New Netflix Series Explores Climate Change, Overfishing and Deforestation With David Attenborough

UK National treasure and environmentalist Sir David Attenborough is presenting a new Netflix natural history series named “Our Planet.”

The 92-year-old broadcaster, who has for decades been synonymous with BBC nature documentaries, will record the voiceover for Netflix’s new eight-part series. Due to be released in April, “Our Planet” is produced by Alastair Fothergill and Keith Scholey, both of whom worked alongside Attenborough on BBC projects including “Planet Earth” and “The Blue Planet.”

The “Our Planet” team have spent four years filming across 50 different countries for the series, which was initially announced in 2015.

According to the Guardian, Attenborough has explained that “‘Our Planet’ will take viewers on a spectacular journey of discovery showcasing the beauty and fragility of our natural world.” He said, “Today we have become the greatest threat to the health of our home but there’s still time for us to address the challenges we’ve created if we act now. We need the world to pay attention.”

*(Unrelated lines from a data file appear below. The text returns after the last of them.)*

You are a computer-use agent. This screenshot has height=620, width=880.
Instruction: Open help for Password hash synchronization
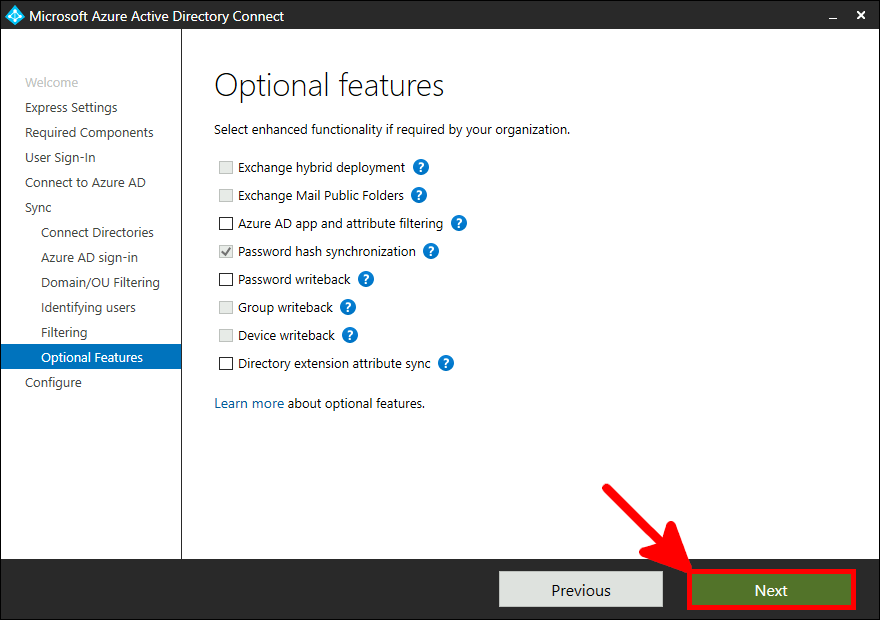tap(431, 251)
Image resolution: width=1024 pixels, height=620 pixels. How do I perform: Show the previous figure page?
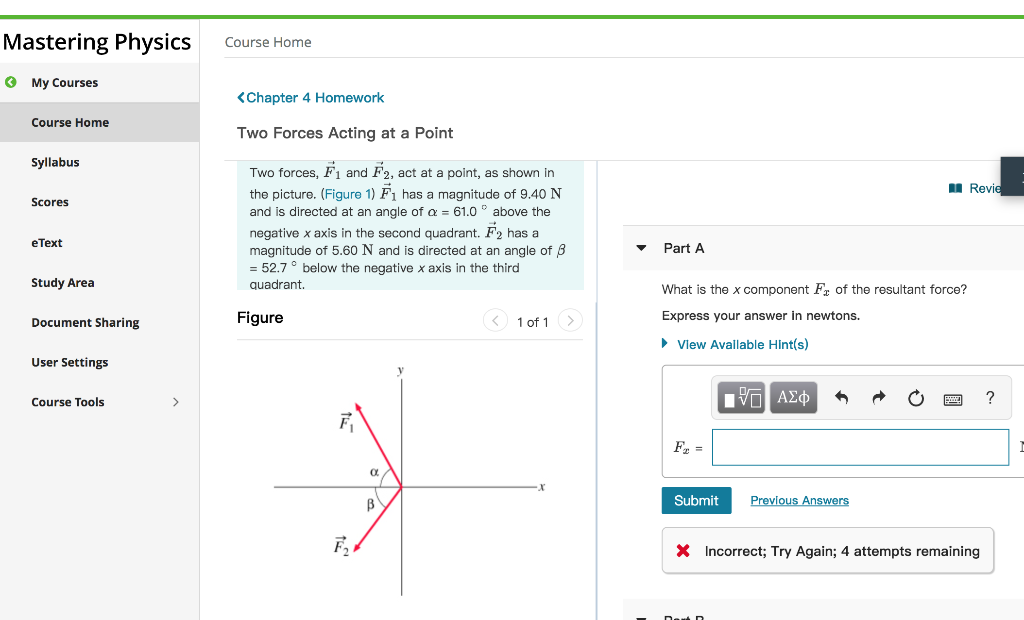pos(495,321)
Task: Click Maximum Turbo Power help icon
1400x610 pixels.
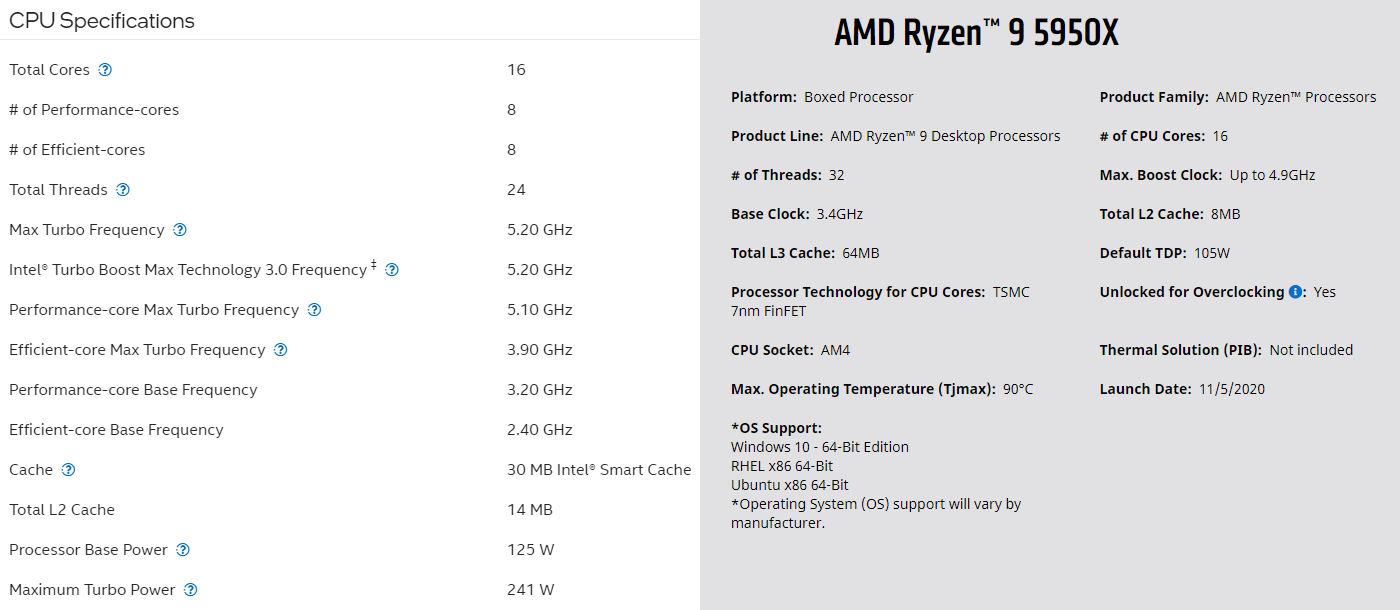Action: tap(191, 590)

The Netflix series was created in collaboration with the World Wildlife Fund (WWF), the world’s leading independent conservation organization. This enabled the team to access more filming locations, as well as securing them invaluable insight and advice.

In the past, Attenborough has received criticism for his approach to environmentalism. With some accusing the presenter of “downplaying” the issues the planet currently faces in his programs, and in some cases maybe even misrepresenting them. However, according to Colin Butfield of the WWF – who served as an executive producer on the new Netflix series – “Our Planet” leaves viewers aware of gritty important environmental issues, such as overfishing and deforestation.

He said, “I’ve never seen a natural history series that combines real stuff you’ve never seen before but that always has a really, really great narrative in each episode. It’s not at all preachy, it’s spectacular mass public entertainment, but by the end you are absolutely aware of the challenge of climate change and overfishing and deforestation.”

The series does also appear to have a political motive; according to Butfield, “Our Planet” will be made available on the same day around the world – something possible only with Netflix, and not traditional TV channels – in a bid to influence governments across the globe.

“I can’t think of a better platform that will reach that many people at the same time,” he explained. “For this particular one it’s all about having that global moment. It’s hard to get a programme on lots of national broadcasters at the same time. Whether it’s London or Delhi or Rio or Washington, we want it out at exactly the same time.”

While “Our Planet” will only be viewable by subscribing Netflix members, other material produced alongside each episode will be made available online for free. Butfield explained this decision, saying, “Our motive is educational and [improving] public understanding of the natural world. [It] is telling a much bigger, deeper story about the state of the planet and how nature can recover.”